The study authors reach a conclusion that makes sense given this dramatic increase in head injuries:
Results suggest that steps should be taken to make helmets available with PBSPs. Helmet availability should be incorporated into PBSP planning and funding, not considered an afterthought following implementation.
The numbers as presented in the press release, in the media, and in the abstract certainly seem alarming and support the helmet advocacy promoted by the study authors. What happens when we look at the actual numbers?
In spite of public funding of this research by the National Institutes of Health, the entire study remains behind a commercial paywall. Others with access to the paper, however, have teased out the numbers. Here’s what they’ve found.
For bike share cities in the two years before implementation of bike share, the researchers counted an average of 438 non-head injuries and 319 head injuries each year. This adds up to the 42% of injuries are head injuries as reported in the WaPo, NPR, and in the press release.
For the year following implementation of bike share, those numbers are 272 for non-head injuries and 273 head injuries.

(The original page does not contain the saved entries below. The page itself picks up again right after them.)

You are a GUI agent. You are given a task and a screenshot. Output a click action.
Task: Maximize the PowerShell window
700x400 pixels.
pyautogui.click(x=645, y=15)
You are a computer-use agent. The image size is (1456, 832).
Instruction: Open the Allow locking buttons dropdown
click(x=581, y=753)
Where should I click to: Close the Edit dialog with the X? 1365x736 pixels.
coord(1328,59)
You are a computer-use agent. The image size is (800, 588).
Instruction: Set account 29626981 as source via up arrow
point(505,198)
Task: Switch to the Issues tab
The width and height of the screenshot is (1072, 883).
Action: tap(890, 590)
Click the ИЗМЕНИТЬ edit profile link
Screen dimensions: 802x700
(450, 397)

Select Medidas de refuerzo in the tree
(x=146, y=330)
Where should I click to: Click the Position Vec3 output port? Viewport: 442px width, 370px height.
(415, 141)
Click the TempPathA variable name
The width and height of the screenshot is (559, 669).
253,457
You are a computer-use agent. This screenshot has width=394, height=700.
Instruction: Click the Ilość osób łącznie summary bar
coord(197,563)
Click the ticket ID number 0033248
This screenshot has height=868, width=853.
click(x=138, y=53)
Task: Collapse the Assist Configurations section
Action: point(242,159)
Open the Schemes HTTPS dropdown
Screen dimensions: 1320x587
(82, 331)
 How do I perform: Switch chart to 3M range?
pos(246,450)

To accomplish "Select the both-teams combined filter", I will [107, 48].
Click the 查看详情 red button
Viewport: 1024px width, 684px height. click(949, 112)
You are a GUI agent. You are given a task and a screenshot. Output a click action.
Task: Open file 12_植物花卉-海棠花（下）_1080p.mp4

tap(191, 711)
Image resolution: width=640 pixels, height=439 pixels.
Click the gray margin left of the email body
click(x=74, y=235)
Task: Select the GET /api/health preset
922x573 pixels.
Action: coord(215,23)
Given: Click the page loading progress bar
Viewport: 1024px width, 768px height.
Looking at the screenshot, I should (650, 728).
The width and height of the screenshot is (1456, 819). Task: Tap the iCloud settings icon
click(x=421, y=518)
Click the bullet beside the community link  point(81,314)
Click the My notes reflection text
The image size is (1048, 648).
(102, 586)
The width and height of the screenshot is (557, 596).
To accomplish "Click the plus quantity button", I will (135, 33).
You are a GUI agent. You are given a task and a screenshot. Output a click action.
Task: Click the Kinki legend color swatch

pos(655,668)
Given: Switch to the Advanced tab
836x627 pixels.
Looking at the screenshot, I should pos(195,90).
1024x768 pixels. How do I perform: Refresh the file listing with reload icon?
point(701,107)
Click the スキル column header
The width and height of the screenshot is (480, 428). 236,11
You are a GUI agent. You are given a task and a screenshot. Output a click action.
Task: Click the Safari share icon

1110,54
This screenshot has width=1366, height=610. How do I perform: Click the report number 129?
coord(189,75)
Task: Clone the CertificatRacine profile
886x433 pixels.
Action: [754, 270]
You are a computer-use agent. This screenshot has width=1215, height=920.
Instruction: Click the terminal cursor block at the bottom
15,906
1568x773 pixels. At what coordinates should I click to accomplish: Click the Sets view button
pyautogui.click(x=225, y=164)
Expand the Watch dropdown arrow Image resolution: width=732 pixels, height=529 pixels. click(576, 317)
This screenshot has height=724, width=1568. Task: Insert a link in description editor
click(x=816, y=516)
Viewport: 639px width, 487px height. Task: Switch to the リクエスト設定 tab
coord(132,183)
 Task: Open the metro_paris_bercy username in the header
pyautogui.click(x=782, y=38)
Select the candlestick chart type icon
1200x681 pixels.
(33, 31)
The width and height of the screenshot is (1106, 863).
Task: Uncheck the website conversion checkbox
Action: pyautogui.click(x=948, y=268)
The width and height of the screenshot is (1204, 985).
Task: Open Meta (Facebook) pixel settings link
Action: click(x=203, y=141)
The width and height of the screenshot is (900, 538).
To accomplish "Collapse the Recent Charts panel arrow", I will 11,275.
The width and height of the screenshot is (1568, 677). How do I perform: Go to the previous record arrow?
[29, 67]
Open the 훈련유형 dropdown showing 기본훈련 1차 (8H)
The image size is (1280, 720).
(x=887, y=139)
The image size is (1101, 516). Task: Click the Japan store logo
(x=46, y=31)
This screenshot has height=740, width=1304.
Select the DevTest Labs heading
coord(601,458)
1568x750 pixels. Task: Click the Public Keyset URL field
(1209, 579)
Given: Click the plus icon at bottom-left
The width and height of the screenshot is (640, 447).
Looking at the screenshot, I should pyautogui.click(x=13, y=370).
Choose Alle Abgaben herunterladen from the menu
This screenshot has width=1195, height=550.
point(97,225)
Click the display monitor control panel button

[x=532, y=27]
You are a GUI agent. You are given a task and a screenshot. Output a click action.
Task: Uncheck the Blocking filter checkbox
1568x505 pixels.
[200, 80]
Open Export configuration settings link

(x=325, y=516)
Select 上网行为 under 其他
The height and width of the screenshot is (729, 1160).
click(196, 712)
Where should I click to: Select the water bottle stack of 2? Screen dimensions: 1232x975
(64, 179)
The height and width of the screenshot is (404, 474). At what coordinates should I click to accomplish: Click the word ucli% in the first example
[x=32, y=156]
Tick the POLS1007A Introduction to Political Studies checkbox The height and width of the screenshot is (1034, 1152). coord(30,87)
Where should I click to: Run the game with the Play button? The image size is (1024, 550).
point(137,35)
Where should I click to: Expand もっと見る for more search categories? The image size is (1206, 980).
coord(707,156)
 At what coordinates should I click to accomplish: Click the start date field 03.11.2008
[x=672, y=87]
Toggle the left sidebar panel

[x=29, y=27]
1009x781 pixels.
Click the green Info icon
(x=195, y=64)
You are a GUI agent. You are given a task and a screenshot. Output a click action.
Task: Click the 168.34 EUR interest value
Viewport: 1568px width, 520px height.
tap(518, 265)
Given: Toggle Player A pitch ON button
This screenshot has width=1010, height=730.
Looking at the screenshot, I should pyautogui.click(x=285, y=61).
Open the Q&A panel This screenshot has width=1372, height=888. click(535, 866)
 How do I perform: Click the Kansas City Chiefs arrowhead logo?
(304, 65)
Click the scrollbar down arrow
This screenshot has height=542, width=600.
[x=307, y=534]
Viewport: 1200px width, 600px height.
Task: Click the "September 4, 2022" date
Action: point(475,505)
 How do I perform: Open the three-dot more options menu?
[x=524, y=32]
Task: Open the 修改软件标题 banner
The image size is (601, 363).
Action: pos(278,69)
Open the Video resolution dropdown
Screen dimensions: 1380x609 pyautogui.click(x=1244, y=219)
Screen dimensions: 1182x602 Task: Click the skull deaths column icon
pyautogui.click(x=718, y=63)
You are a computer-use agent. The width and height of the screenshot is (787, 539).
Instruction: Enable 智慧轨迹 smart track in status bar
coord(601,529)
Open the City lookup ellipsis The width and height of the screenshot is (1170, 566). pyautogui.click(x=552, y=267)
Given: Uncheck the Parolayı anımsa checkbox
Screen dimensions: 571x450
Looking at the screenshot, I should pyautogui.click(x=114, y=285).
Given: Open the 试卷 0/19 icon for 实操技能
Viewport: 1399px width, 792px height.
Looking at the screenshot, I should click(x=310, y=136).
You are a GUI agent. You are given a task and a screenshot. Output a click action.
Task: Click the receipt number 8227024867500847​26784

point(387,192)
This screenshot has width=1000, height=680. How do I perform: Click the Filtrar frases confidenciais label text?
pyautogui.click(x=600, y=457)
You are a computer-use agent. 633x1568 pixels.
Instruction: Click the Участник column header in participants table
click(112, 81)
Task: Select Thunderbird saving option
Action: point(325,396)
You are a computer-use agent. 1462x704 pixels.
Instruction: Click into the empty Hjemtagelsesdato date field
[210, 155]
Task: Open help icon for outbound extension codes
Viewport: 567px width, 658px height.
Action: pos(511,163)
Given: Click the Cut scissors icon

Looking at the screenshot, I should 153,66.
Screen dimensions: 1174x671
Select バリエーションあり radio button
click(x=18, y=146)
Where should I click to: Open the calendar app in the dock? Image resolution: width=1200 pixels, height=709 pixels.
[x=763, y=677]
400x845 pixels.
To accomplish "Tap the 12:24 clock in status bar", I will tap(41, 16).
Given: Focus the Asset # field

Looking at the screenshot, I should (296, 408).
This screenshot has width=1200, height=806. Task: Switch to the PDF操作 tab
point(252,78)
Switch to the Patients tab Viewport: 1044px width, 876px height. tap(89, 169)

So yeah, head injuries now make up 50% injuries, but everybody has missed the real story: A DRAMATIC DECLINE IN BOTH HEAD INJURIES AND TOTAL INJURIES after bike share programs have been implemented.
Furthermore, the number of “moderate to severe” head injuries also dropped in these cities by 27%, from 162 per year to 119 per year.
Here’s the data as graphed from the study data that includes the control cities. You’ll see the control cities changed very little, while the total injuries, head injuries and moderate-to-severe head injuries all dropped after bike share began.
Given these results, the conclusion that “steps should be taken to make helmets available” for bike share systems doesn’t follow. Maybe helmets would have reduced the total number of head injuries, but this study doesn’t illustrate that at all.
Helmets prevent leg injuries!
This study was authored by Dr. Frederick Rivara, Adjunct Professor of Epidemiology at the University of Washington School of Public Health in Seattle. Rivara still brags about his infamously flawed “seminal research on the effectiveness of bicycle helmets” in 1989 that has been thoroughly discredited. This 1989 landmark study compared inner city children riding with heavy traffic in commercial and industrial areas, who didn’t wear helmets, with the path-riding children of wealthier suburbanites who rode with helmets. Rivara and his colleague Dr Robert Thompson concluded that helmets reduce head injury rates by 85%. Thompson and Rivara steadfastly stood by their 85% conclusion even after others took the same data to show that helmets reduced the rate of leg injuries by a similar amount.
The cities with bike-share programs were Boston, Miami Beach, Minneapolis, Washington, D.C., and Montreal, Quebec. None of the programs provided helmets to users during the study period. The control cities without bike-share programs were Los Angeles, Milwaukee, New York City, Seattle and Vancouver, British Columbia.
After I wrote this I found Streetsblog covers this same headline grabbing news, taking the Washington Post to task for their misleading characterization of the study. Angie Schmitt spoke with University of British Columbia public health professor Kay Ann Teschke about the results, who says “I really feel badly that this wrong information is getting out there. I don’t really think the results support their conclusion much.”